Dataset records
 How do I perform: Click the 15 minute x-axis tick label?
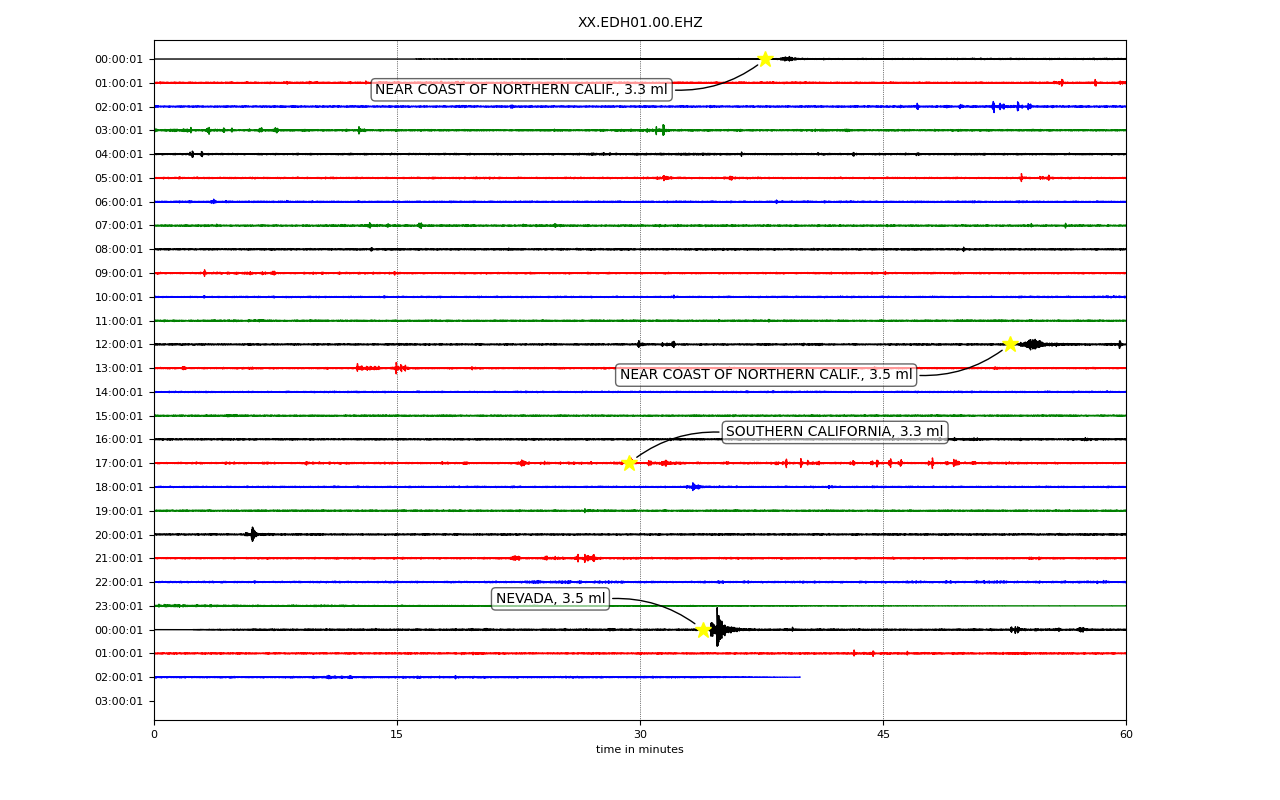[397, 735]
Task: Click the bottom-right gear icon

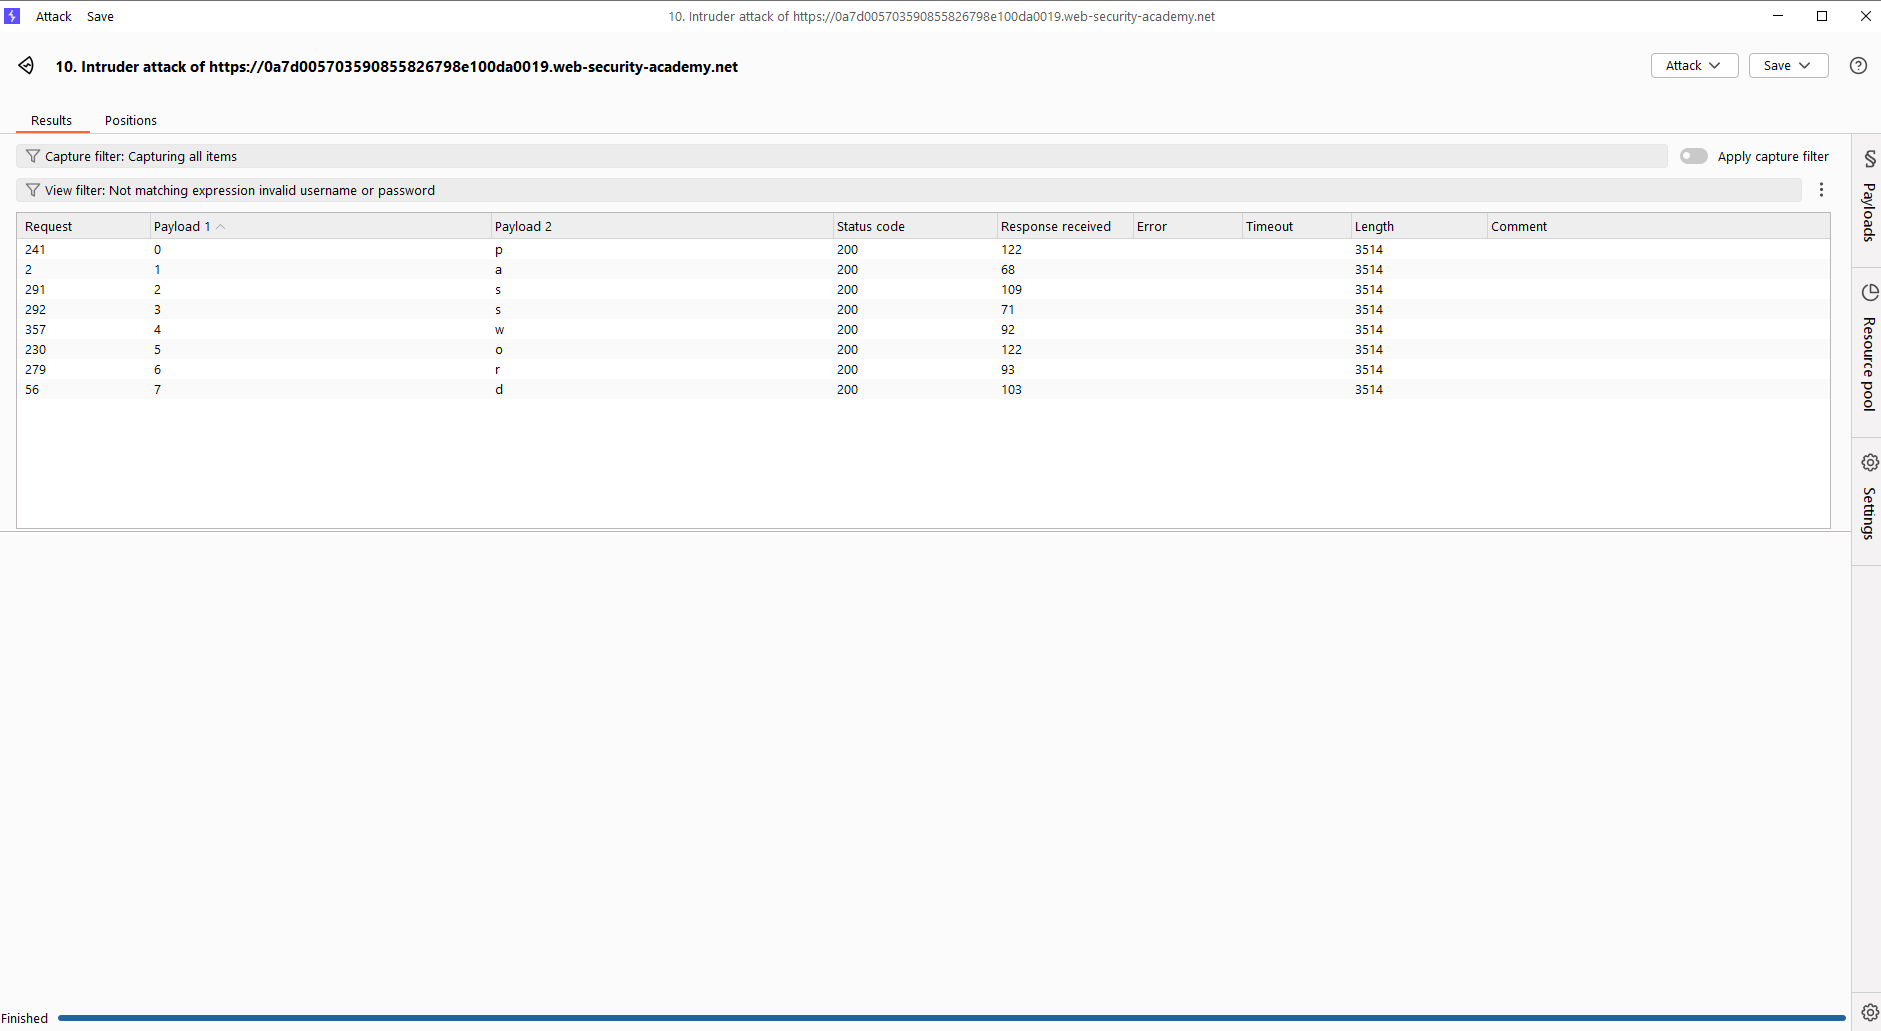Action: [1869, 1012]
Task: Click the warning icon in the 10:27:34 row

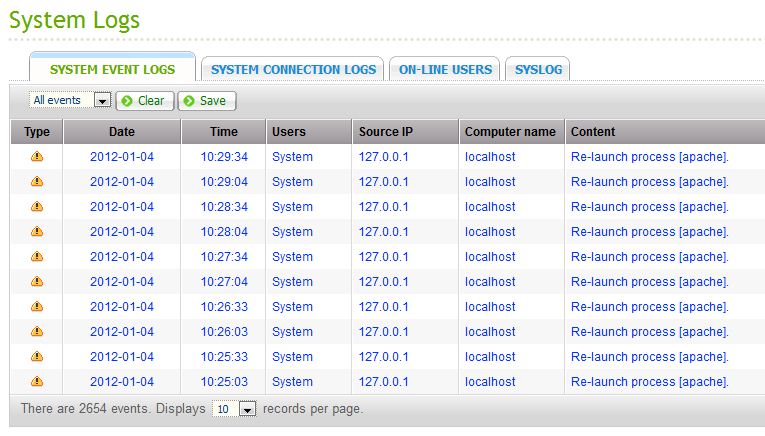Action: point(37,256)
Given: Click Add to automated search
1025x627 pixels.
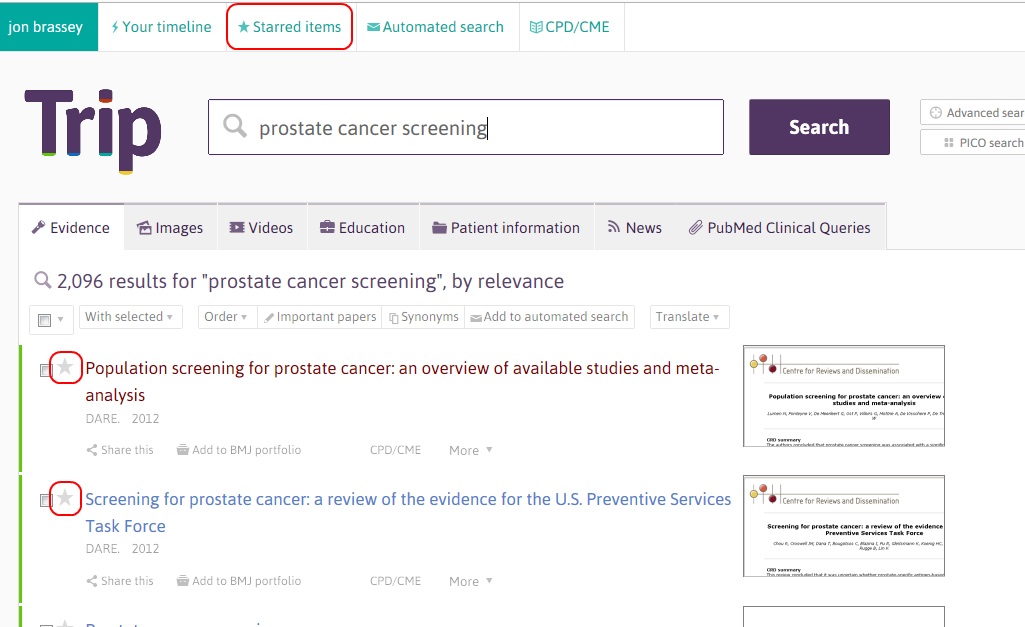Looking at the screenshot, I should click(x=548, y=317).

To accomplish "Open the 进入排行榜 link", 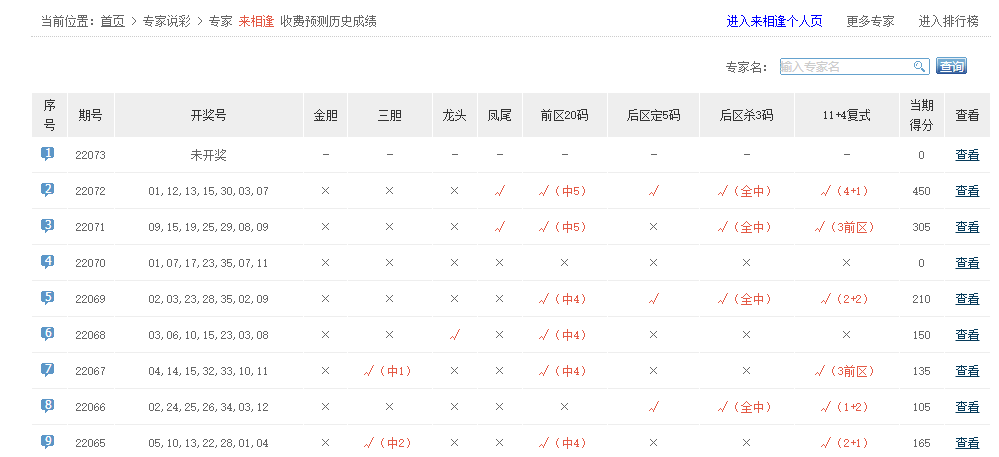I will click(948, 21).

Task directions
How many lines in the listing above contain the string "icon", with case taken into account? Reply with the number alone.

Complete response
2